New Spintronics Material Could Advance Quantum Computing

Scientists have recently created a new spintronics material called bismuthene, which has similar properties to that of graphene. Because it works at room temperature instead of the incredibly cold, as low as -450 F, bismuthene makes the idea of spintronics information transmission much more realistic. Bismuthene is a combination of silicon carbide substrate and bismuth atoms.

If you’ve never heard of spintronics before, it is a form of nanoscale electronics based on the electron’s spin rather than its charge. If made viable, spintronics could change the world of electronics by providing faster data transfers, low energy consumption, and having four states, rather than only two states as in traditional computing. Because of it quantum state manipulation, bismuthene has the potential accelerate computation and free manufacturers from the difficulties involved in the fabrication of sub-10nm semiconductors.

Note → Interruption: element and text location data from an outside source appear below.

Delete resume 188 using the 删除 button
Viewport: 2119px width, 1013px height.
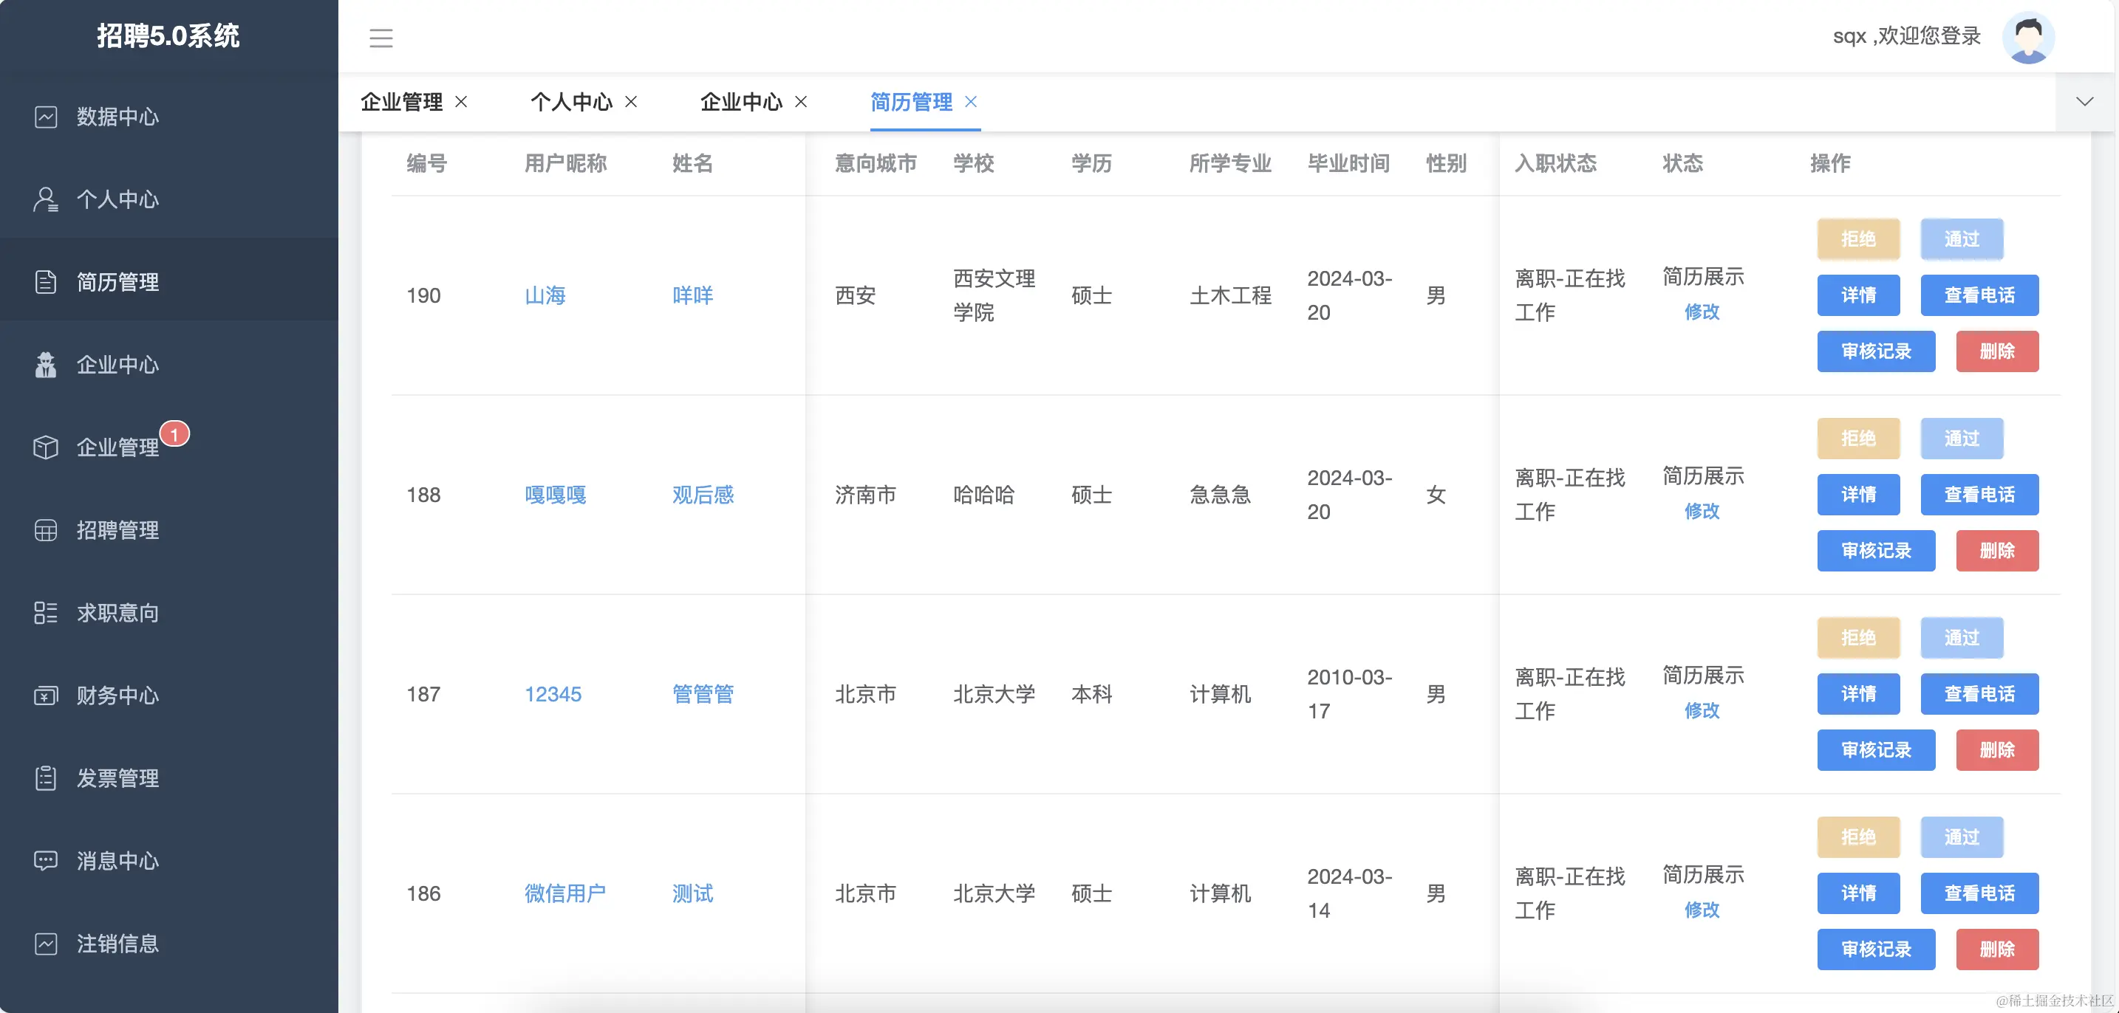(x=1997, y=551)
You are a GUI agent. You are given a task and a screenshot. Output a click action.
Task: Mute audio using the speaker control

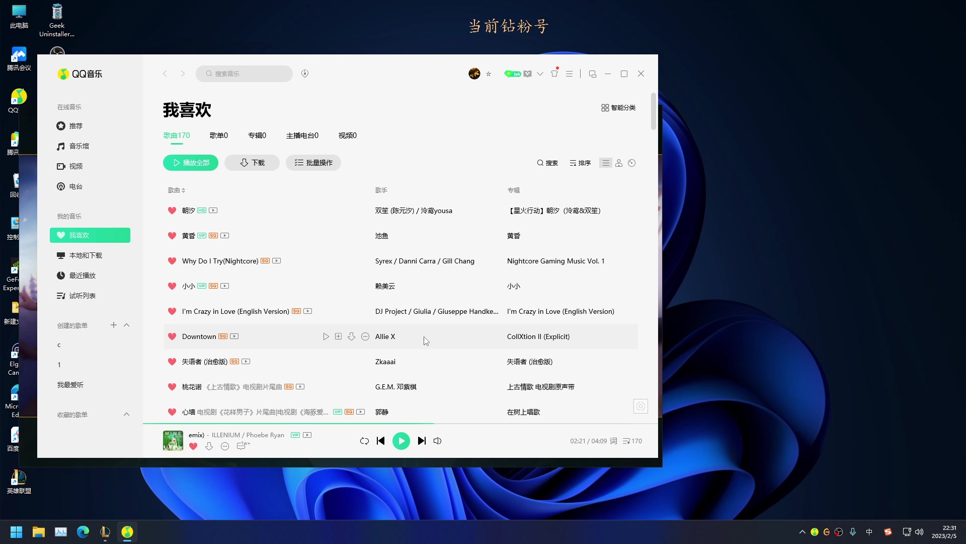(x=437, y=441)
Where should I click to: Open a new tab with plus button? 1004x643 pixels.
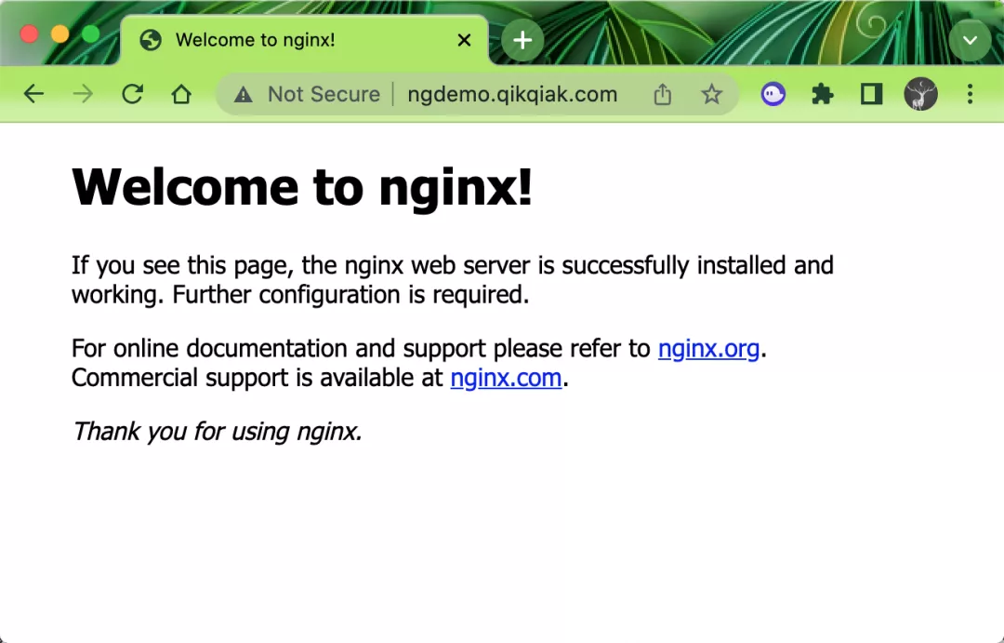522,40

Developed in Germany by a team of scientists from the University of Wurzberg, bismuthene consists of a layer of bismuth, only as thick as a single atom, on top of a silicon carbide substrate.  When laid on top of the substrate the bismuth forms a honeycomb pattern, the same as graphene. But, unlike graphene, bismuthene creates a chemical bond with the silicon carbide, which remains conductive and also insulative in the center.

For spintronics to function, there cannot be any short circuits through the substrate or material, therefore the insulative center is key.

Although this is very new research, the research team have had run their own successful experiments and are optimistic about the future. However, it is doubtful that we will see bismuthene in commercial electronics anytime soon, much more work is needed to develop the material into usable products but when they do they are sure to be exceptional.